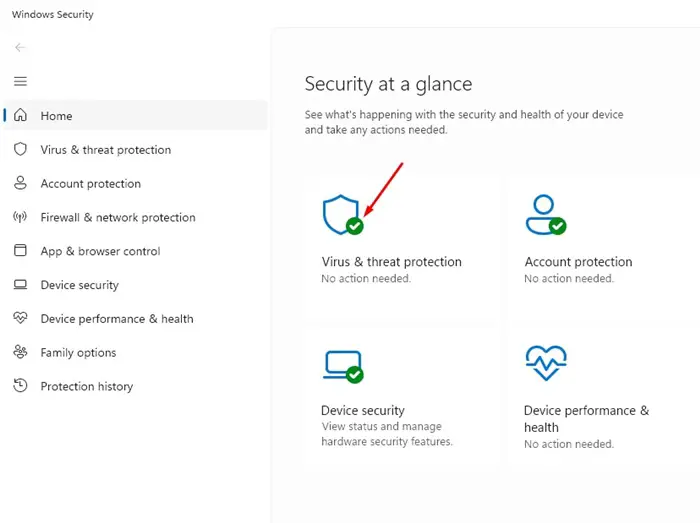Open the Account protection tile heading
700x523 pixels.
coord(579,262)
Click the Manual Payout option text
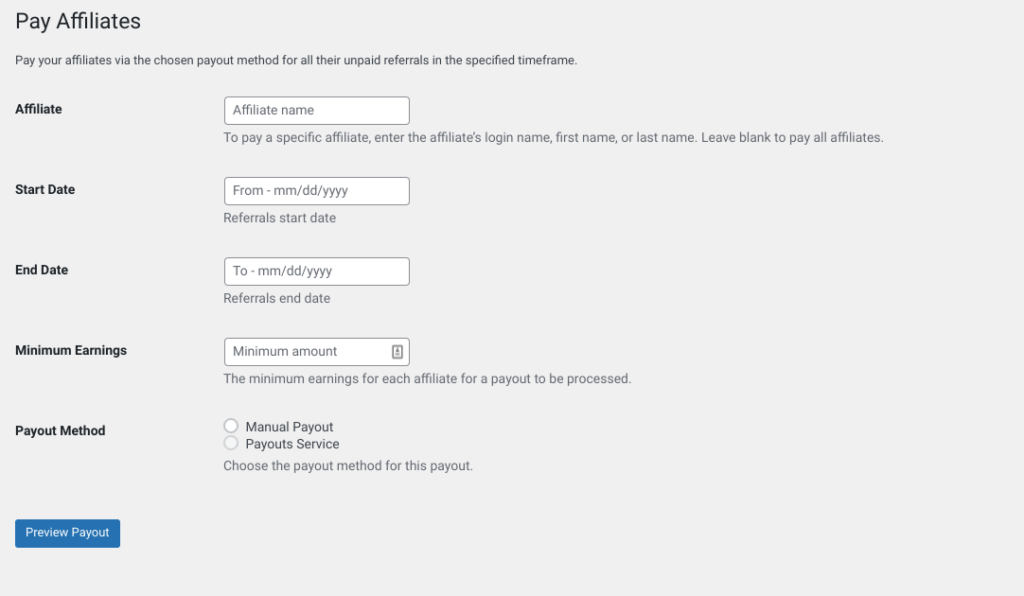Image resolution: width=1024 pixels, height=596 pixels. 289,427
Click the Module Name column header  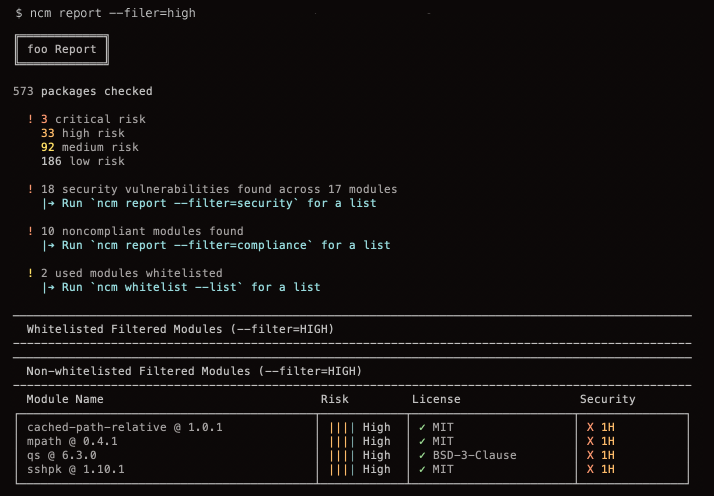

————

== Task details ==
Find the line with "Click the Manual Payout option text" in the listing and extract it and all lines after it through the end, exactly, without the pictures.

== Reply ==
Click the Manual Payout option text
Image resolution: width=1024 pixels, height=596 pixels. 289,427
Click the Module Name column header  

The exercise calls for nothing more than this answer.